Cropinion - Opinion Mining from Croatian User Reviews Dataset

Version: 1.0
Release date: August 8, 2013

1 Description

The Opinion Mining from Croatian User Reviews Dataset is a dataset of user reviews annotated with linguistic data.
Reviews were downloaded from pauza.hr website. Spelling errors were corrected with GNU Aspell before annotation.
Language is simple, informal and domain specific.
The dataset accompanies the paper:

Goran Glavaš, Damir Korenčić, Jan Šnajder (2013).

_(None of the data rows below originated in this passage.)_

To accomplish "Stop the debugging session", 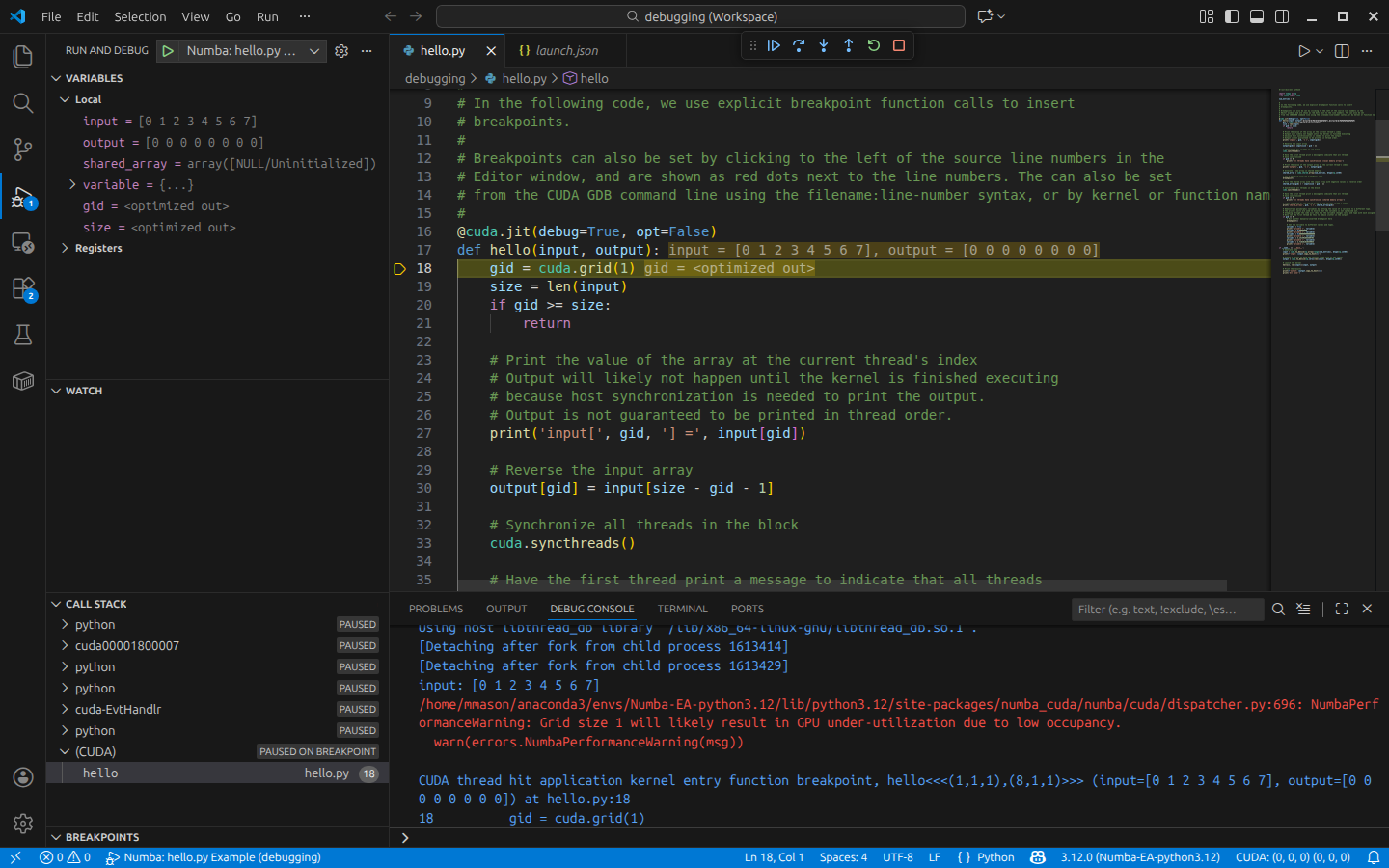I will (x=898, y=44).
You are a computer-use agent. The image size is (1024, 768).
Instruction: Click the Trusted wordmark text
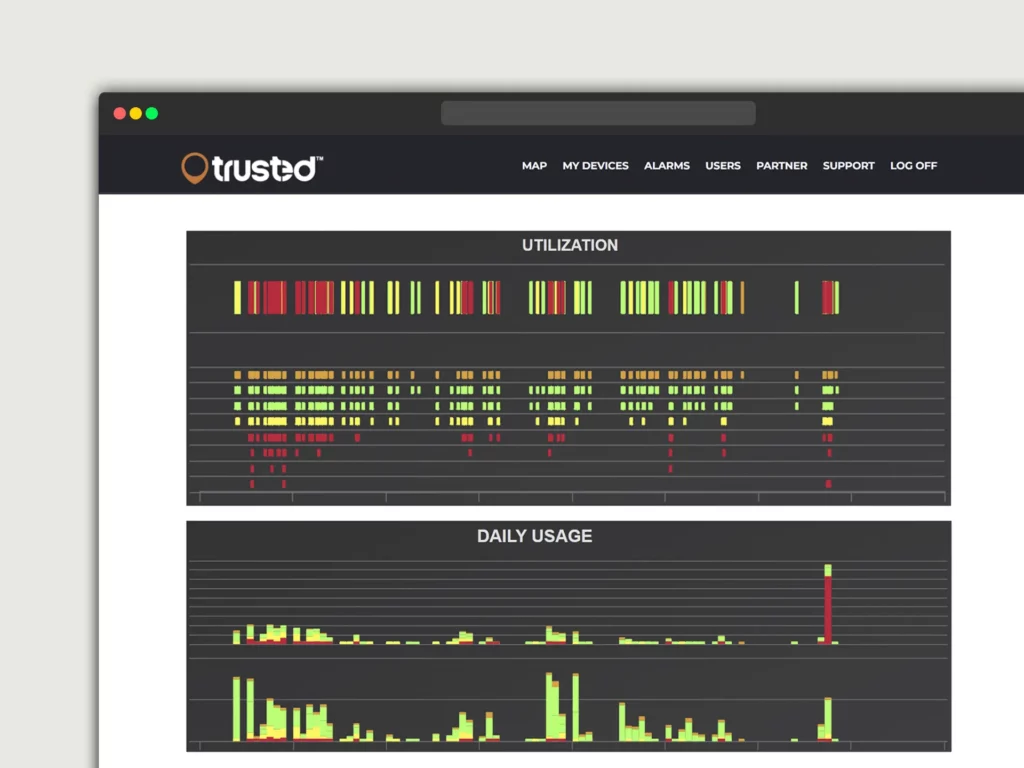coord(266,169)
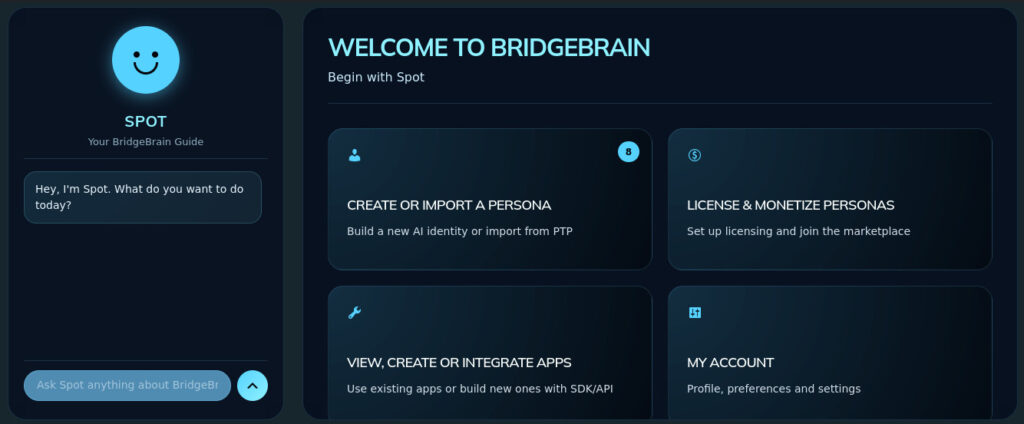This screenshot has height=424, width=1024.
Task: Click the badge showing 8 on the persona card
Action: [x=628, y=152]
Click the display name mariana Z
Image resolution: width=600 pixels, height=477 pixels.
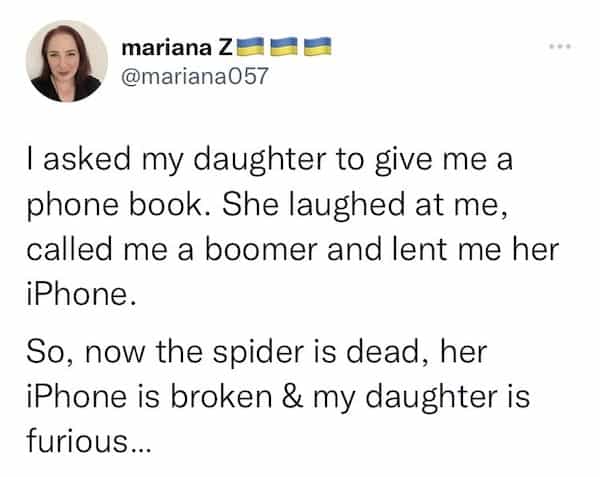tap(174, 46)
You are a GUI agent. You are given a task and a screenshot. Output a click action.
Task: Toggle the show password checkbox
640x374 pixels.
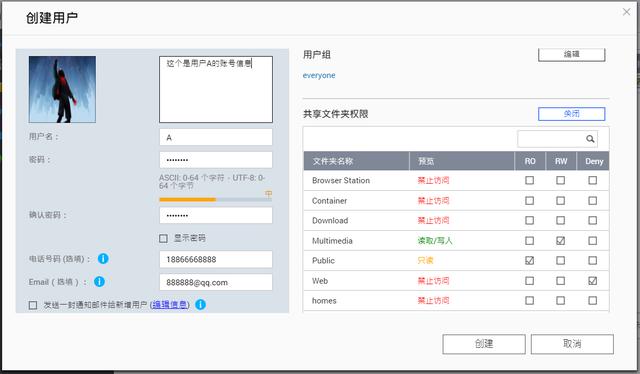coord(163,238)
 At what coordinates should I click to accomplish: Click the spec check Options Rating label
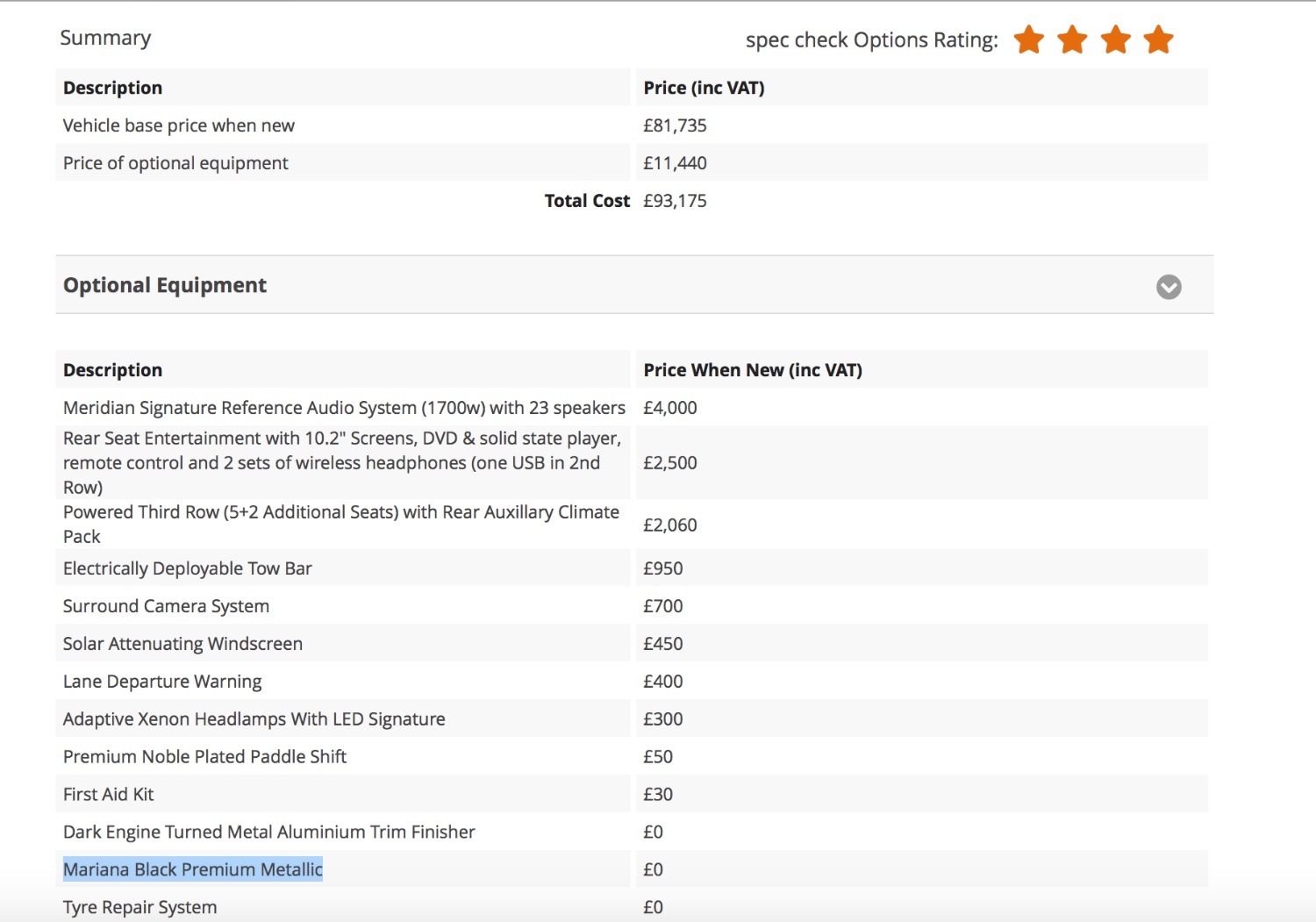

Aspect-Oriented Opinion Mining from User Reviews in Croatian.
Proceedings of the 51st Annual Meeting of the Association for Computational Linguistics (Volume 2: Short Papers),
Sofia: Association for Computational Linguistics, 2013.

The paper describes a method for aspect-based opinion mining.
First a lexicon of aspects (product features) and opinion clues (aspect attributes) is constructed.
Than pairing of aspects and clues is solved as a supervised classification problem.
Finally, prediction of overall review scores is performed using supervised classification and regression.
Among other features, the extracted aspect-clue pairs are used for score prediction.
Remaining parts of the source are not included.